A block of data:
########################################

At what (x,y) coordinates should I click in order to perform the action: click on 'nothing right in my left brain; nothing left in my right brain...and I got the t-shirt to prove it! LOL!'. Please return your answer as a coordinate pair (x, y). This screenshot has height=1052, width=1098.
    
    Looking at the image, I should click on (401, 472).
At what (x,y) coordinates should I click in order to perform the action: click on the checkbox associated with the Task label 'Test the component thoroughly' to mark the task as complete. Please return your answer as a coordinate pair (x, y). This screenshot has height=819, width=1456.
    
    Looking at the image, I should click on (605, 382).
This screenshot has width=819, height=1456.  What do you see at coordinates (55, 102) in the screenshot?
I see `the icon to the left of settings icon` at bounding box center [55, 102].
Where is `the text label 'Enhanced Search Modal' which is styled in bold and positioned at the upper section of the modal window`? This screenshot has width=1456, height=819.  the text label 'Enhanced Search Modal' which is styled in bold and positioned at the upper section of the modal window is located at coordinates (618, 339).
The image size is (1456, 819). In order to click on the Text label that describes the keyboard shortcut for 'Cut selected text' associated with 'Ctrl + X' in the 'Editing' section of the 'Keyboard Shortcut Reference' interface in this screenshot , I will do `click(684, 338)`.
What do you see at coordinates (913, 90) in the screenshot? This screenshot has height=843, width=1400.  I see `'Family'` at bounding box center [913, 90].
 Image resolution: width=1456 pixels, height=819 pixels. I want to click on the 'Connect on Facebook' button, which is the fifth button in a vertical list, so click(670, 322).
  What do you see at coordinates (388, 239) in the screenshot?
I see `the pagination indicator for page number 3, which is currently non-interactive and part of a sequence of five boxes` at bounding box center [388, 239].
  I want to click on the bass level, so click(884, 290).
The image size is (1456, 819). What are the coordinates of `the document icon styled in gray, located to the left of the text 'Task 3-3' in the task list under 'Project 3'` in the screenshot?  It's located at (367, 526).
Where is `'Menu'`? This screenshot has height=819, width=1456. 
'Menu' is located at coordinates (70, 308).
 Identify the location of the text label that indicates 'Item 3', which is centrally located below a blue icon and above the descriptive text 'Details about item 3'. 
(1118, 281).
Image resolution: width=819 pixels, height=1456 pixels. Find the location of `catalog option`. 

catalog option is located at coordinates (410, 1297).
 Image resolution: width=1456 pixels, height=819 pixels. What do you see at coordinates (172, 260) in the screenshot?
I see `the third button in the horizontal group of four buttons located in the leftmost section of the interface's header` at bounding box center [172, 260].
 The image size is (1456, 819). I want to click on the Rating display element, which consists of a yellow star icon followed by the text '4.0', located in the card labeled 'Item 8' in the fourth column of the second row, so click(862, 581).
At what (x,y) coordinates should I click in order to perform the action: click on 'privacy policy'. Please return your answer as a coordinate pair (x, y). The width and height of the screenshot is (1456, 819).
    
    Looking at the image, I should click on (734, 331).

########################################

REQUIRED WORK. Reproduce the lines above word for word, beginning with the line that contains "Image resolution: width=819" and continuing through the last line of the block.

TASK OUTPUT.
Image resolution: width=819 pixels, height=1456 pixels. Find the location of `catalog option`. 

catalog option is located at coordinates (410, 1297).
 Image resolution: width=1456 pixels, height=819 pixels. What do you see at coordinates (172, 260) in the screenshot?
I see `the third button in the horizontal group of four buttons located in the leftmost section of the interface's header` at bounding box center [172, 260].
 The image size is (1456, 819). I want to click on the Rating display element, which consists of a yellow star icon followed by the text '4.0', located in the card labeled 'Item 8' in the fourth column of the second row, so click(862, 581).
At what (x,y) coordinates should I click in order to perform the action: click on 'privacy policy'. Please return your answer as a coordinate pair (x, y). The width and height of the screenshot is (1456, 819).
    
    Looking at the image, I should click on (734, 331).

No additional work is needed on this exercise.